After three weeks, your child picks up the application and reads it. You hear a moan from the general direction of their bedroom and head over. The moment you walk through the door, the accusations begin. “This has an essay!!” You blink. “Of course, it does. All scholarships require essays.” The child says, “You didn’t tell me that.” You explain, “Well, they don’t give you money for nothing.” The child scowls nastily and says, “Have you read the essay topic?” You ponder this, it is a loaded question. You say carefully, “Yes, but I’m afraid I don’t quite remember the topic.” Now, the child reads (imagine a painful whine), “Explain the importance of basketweaving both in its underwater and on land forms, and how this impacts the economy of both the United States and the world. Include in your essay how underwater basketweaving makes human beings more compassionate and better leaders!!!” The child adds, “How could you do this to me?”
You scratch your head and say, “Would you like suggestions?” The child sighs, very heavily, and the scholarship paperwork goes on the shelf for another week. Finally, after several “screaming into the pillow sessions” from you and nasty looks from your children at meals, a draft appears next to your computer. The child says, “Well, there it is.” He/she smiles meanly and says, “Dad helped me.” In case you don’t know teen-speak that means, “Mom, you clearly lost all sense of the real proportion of this and so I had to get a sane parent to work with me on this.” And, since this is vaguely true, you say, “Great, honey.”
The child begins to walk away and you say, “Um, did you finish parts 3 and 4 of the application?” The child turns and scowls, “What is that?” You lick your lips and say, “Part 3 is a listing of all your favorite underwater basketweaving classes and why you liked them. And Part 4 is an explanation of how you’ve used underwater basketweaving to serve mankind.”
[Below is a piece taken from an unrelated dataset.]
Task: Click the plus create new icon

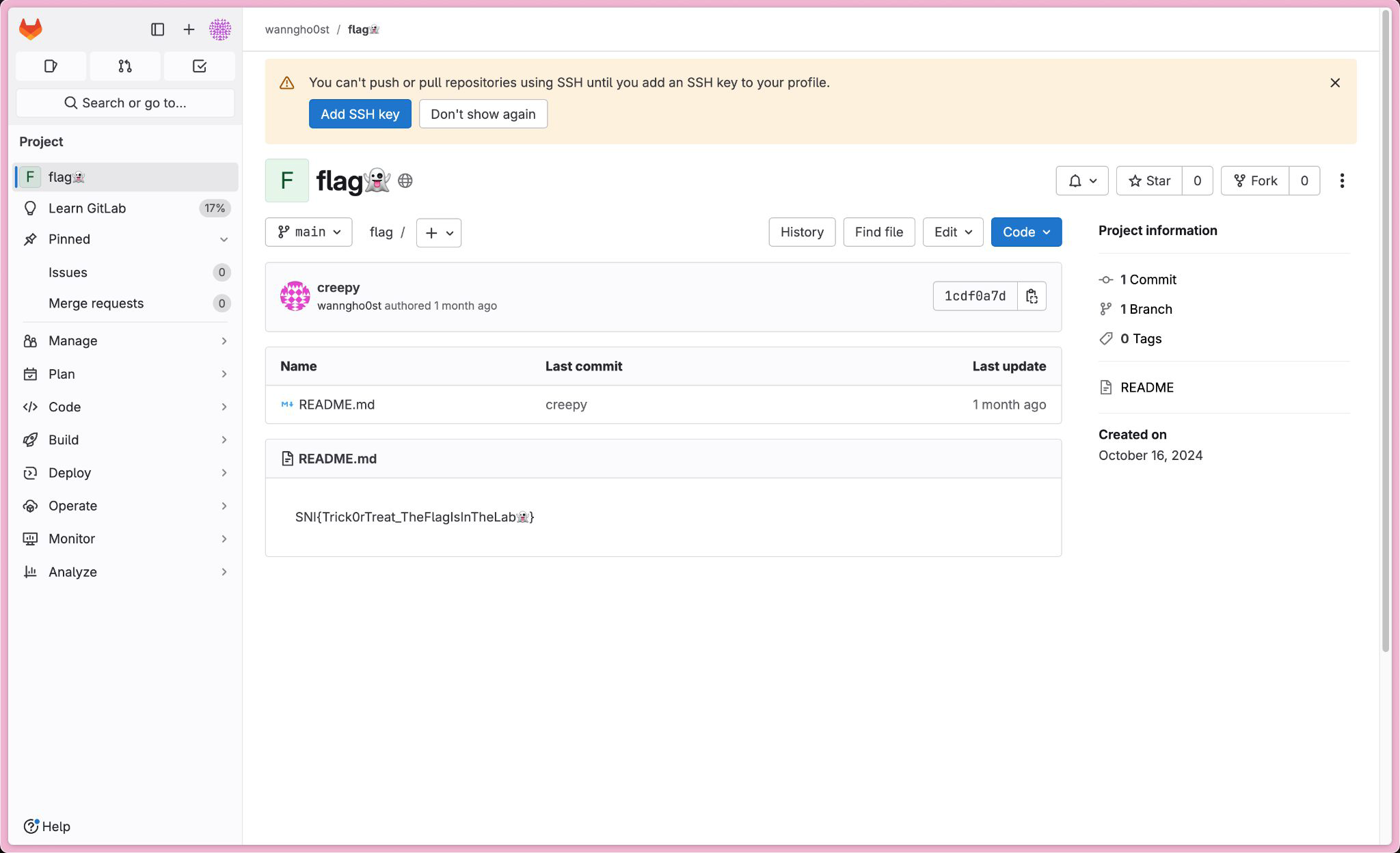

At this point, your child’s eyes fall out of their head, their face turns purple, and they lose the ability to speak. You decide not to give them the next five scholarship applications until tomorrow and you don’t notice the tic that’s developed in your left eyelid.


  1. What's this about five other scholarship applications you're planning to spring on your children?!!!

    You were right about your interpretation of "Dad helped me." Dad was sane--and he actually gave me some pretty good suggestions :P BTW, I actually did Part 3 of the applicatioin first because it was easier. Although I'll admit to not having done, or even having noticed, Part 4. I was trying to forget the application...

    You know, an essay on basketweaving might actually have been an improvement. Oh, well, seeing as there are apparently five more of these schoarships to apply for, we might still have one on basketweaving to do.


  2. I hope I don't have to do basketweaving

  3. I understand and when I wove baskets in pursuit of an art degree decades ago, I never knew it would be used to store the brain cells I've lost trying to interpret FAFSE's, SAT's, Grant Apps, Edit College Essays and the Like!